She was an absolute angle the first time we rode also, very nosy at her surroundings, but listened and got straight back into work. Hacked out with 2 other mares, absolutely perfect - Put her at the back, she raced off to the front, left her in the front, she didn't want to move - So we have found her place in the middle lol! 

Hacked her down the lane for a quick "Around the block" ride on her own, was not happy and wanted to turn back....Work needed on that front! I am not one to give in  and turn back though! 

Does anyone have any advice on moving her forward? She doesn't spin and bolt back, she just backs up into everything. Acts as if she wants to rear, but doesn't, just backs up! 
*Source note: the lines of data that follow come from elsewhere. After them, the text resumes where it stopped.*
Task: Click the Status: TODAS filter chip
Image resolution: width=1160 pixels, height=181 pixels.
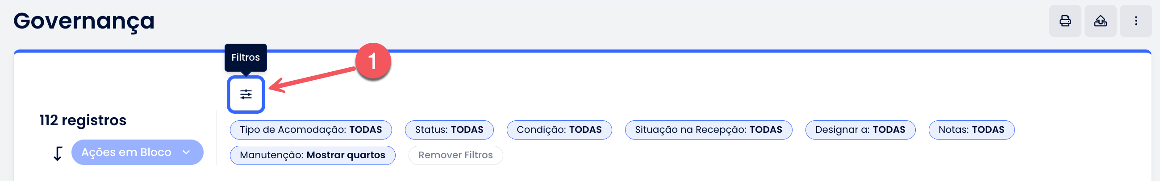Action: pyautogui.click(x=449, y=130)
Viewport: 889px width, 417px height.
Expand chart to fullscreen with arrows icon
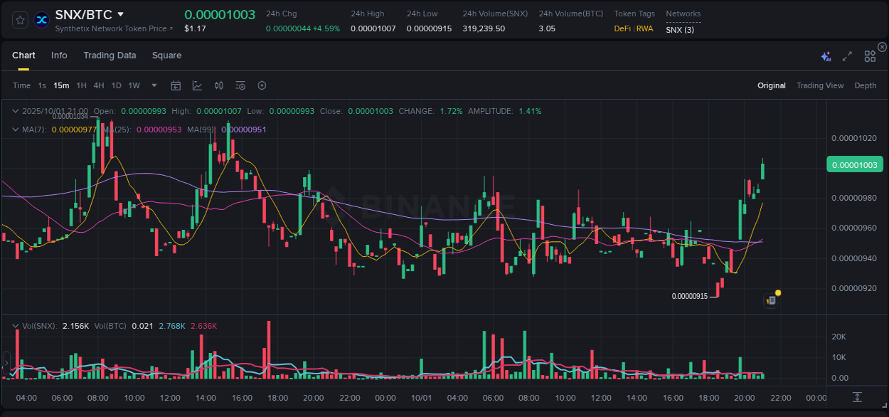pos(847,56)
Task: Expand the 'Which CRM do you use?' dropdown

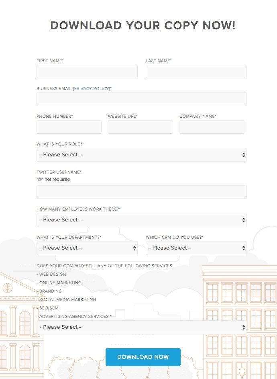Action: [x=196, y=248]
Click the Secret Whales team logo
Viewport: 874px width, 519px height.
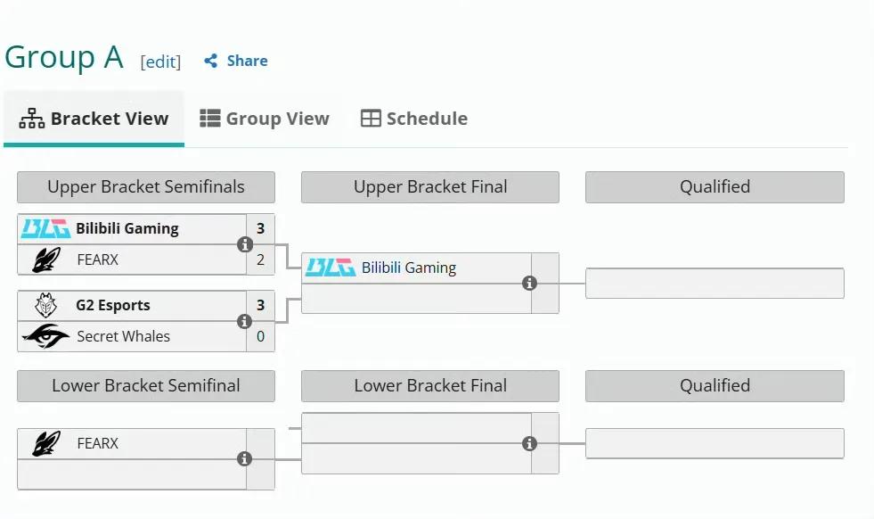click(x=45, y=336)
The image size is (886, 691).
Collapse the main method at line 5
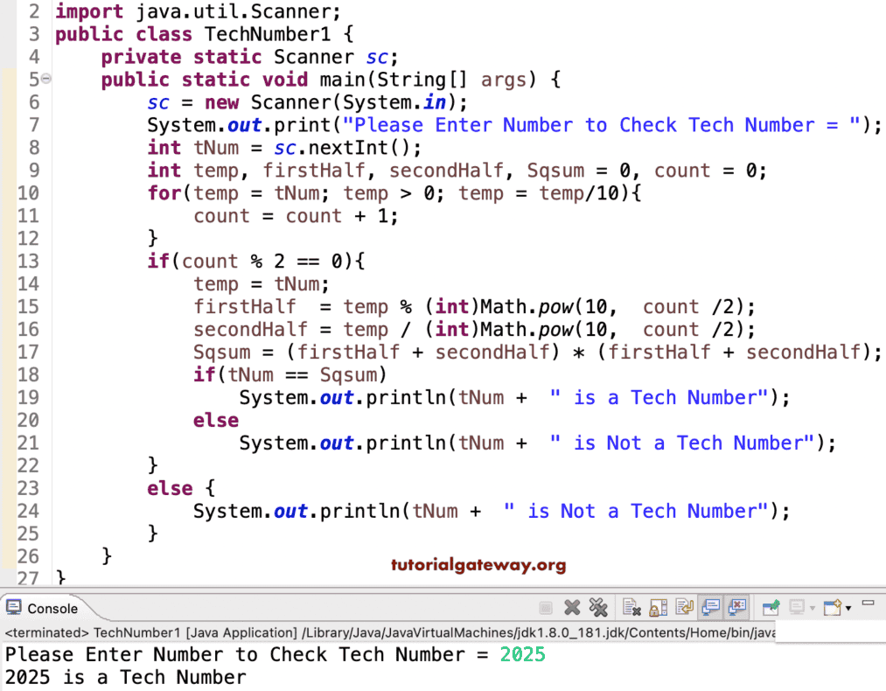(x=46, y=79)
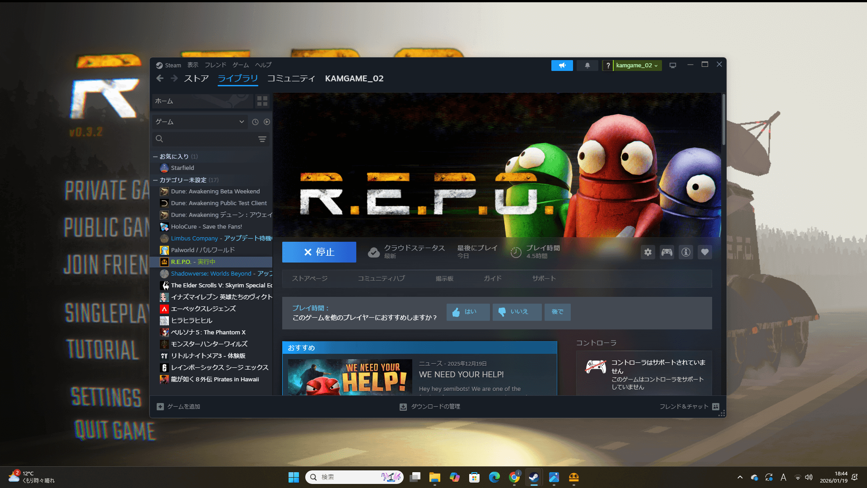Collapse the お気に入り section
867x488 pixels.
[x=155, y=157]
I am not in any major rush, and don't hack out alone that often, but id just like to nip it in the bud as soon as possible before it becomes a "bad habit"


----------



## splashgirl45 (16 October 2015)

she is still very new to you and the area so prob needs to be a bit more confident before she is happy on her own, take it slowly...  may be worth making her go in front when you are out with another horse to gradually get her used to the feeling of being on her own.  the other thing you could do is take her out in hand (as long as she is safe) as the human can give confidence even if there are no other horses.  she looks a nice sort ...good luck


----------



## K4STR (16 October 2015)

Thank you for the advice! Patience and persistence is certainly key


----------